Element and text position data
..........

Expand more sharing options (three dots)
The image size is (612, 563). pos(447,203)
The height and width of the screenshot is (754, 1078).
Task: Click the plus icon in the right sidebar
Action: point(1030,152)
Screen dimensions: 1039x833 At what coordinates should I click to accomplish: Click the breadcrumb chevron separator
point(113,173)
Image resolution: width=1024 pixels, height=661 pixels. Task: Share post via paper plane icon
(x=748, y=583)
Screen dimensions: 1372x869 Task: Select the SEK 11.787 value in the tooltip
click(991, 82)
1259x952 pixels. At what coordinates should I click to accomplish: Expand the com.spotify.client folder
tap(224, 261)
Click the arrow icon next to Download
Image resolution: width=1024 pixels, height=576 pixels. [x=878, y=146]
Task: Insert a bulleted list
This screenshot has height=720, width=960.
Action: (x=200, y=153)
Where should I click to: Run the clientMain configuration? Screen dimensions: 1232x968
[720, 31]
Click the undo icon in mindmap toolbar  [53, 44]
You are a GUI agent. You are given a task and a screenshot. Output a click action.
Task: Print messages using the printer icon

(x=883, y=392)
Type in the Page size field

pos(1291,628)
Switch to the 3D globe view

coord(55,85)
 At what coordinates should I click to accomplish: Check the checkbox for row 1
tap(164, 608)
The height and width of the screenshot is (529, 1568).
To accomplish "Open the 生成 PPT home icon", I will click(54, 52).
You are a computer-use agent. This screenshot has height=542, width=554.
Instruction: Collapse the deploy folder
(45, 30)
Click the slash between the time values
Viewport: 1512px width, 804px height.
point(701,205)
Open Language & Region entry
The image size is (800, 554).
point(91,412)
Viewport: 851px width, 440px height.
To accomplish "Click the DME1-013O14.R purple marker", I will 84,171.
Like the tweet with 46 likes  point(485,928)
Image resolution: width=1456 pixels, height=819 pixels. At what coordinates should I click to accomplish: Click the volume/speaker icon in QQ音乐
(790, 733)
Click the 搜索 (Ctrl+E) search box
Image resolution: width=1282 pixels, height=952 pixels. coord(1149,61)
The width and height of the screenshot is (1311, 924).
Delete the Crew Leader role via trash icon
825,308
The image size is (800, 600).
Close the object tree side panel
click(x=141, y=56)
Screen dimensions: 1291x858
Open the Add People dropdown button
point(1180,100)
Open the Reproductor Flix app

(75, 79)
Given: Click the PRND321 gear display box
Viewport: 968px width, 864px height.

..........

● DIRECTION:
Please pull out every line of the data above that contains the word "Expand", and copy each one in full.

● SOLVED EXERCISE:
Expand more sharing options (three dots)
1259x952 pixels. At what coordinates should I click to accomplish: Expand the com.spotify.client folder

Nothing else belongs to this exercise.